Pereira first came to PEM in 2010 when she and her husband, Brian, were invited for the Indian ambassador’s visit to the museum. She was immediately taken with the warmth and enthusiasm of the Trustees, Indophiles, art lovers and museum leadership members that she met, and the more she visited, the more she felt a deep connection. “I fell in love with this institution that is a center for discovery, learning and enjoyment for all the senses, for all ages,” said Pereira. “It is truly a gem.”

As an intensive care neonatal physician, Pereira finds PEM Director Dan Monroe’s interest in applying neuroscience in a museum setting particularly intriguing.

Sunita Pereira

“I am fascinated by the questions of fetal and neonatal learning and how we can use multi-sensory inputs to improve cognition especially in extremely premature babies,” she said.

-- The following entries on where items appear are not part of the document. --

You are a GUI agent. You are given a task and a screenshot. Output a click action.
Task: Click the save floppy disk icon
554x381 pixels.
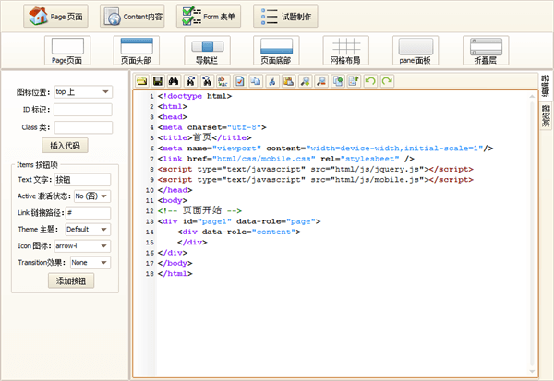click(x=158, y=82)
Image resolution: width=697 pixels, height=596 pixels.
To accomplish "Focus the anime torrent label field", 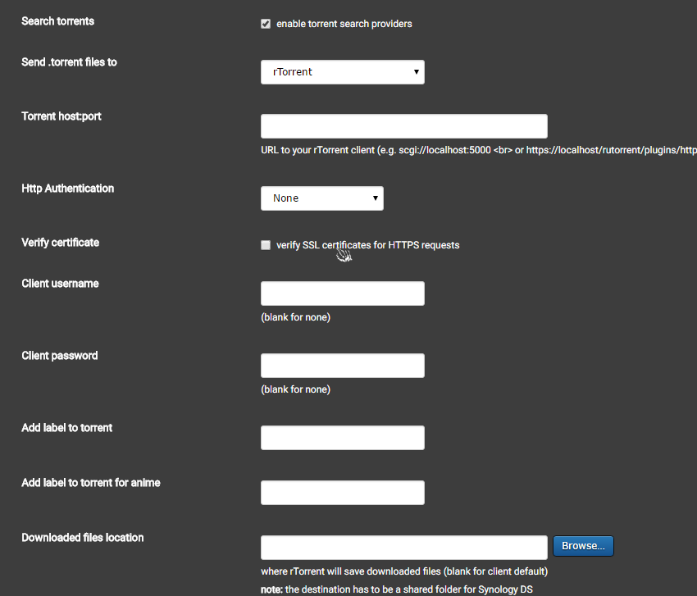I will tap(342, 493).
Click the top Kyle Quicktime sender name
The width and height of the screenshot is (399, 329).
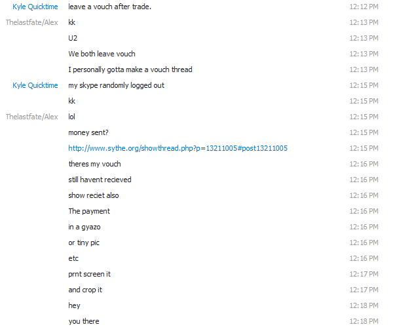35,7
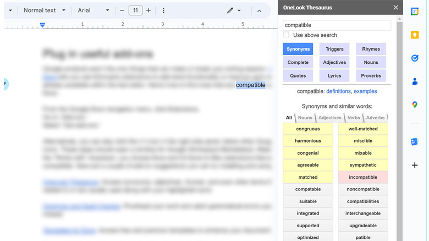
Task: Open the pencil editing mode dropdown
Action: [235, 10]
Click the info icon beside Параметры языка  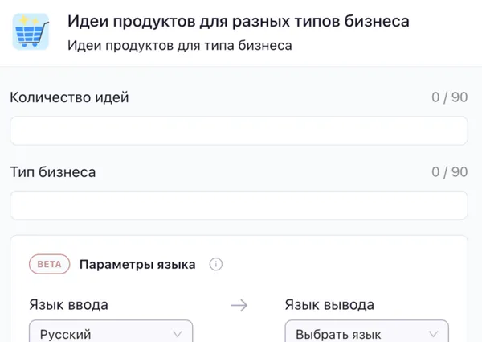(215, 264)
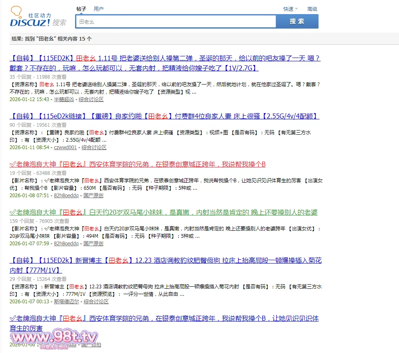Viewport: 399px width, 353px height.
Task: Focus the search keyword input field
Action: pos(175,22)
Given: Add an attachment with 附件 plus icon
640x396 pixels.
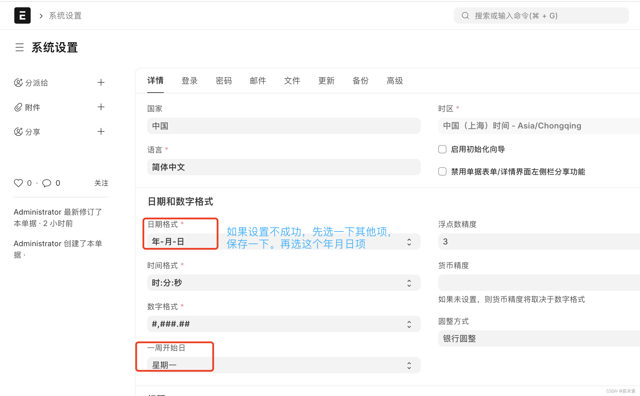Looking at the screenshot, I should pyautogui.click(x=101, y=107).
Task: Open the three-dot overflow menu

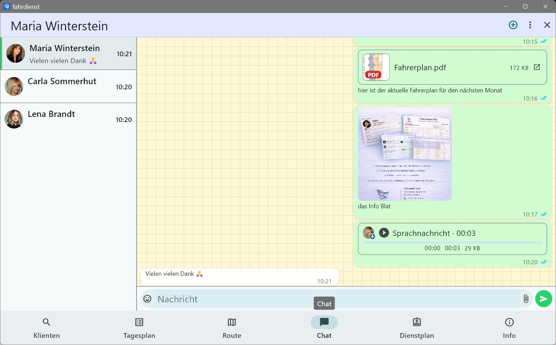Action: tap(530, 25)

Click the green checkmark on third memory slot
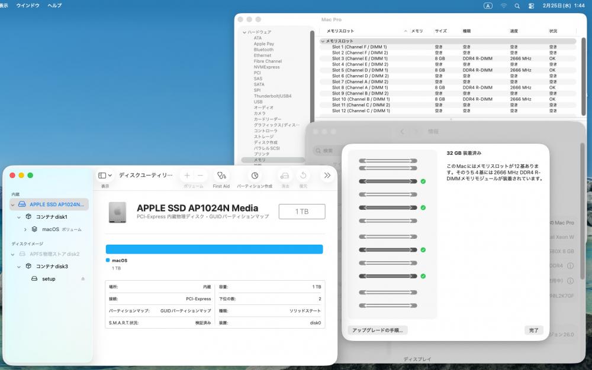pos(423,181)
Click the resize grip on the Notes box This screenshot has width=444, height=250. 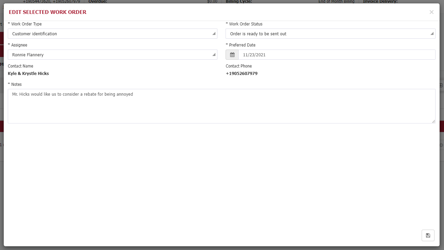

Pereira is also an Associate Professor of Pediatrics at Tufts University School of Medicine and a member of the division of newborn medicine at Tufts Medical Center.

On the subject of becoming a PEM board member, Pereira shares that she felt compelled by the many stimulating discussions on the crucial future of museums as one “not considered a place for the elites and elderly to visit, but a place that is welcoming to all, and brings in young children and families and transforms learning, initiates conversations about difficult issues that divide us.”

She has so many wonderful memories of PEM that favorites are hard to pick. The installation of Intersections (2015) and panel discussions with south Asian artists come to mind, but two shows that she found truly outstanding and brilliantly curated were Rodin: Transforming Sculpture and American Impressionism: Childe Hassam and the Isles of Shoals. Pereira remembers fondly the moment that little Callia Range, diagnosed with gross motor delays, was able to move alongside one of the dancers in Rodin.

“PEM is a unique museum, and its staff are so warm, approachable, friendly and encouraging that even a young child visiting the museum feels comfortable and engaged and inspired,” she said. “My vision for PEM is that it continues to grow and stay an inviting place that transform lives by using art.”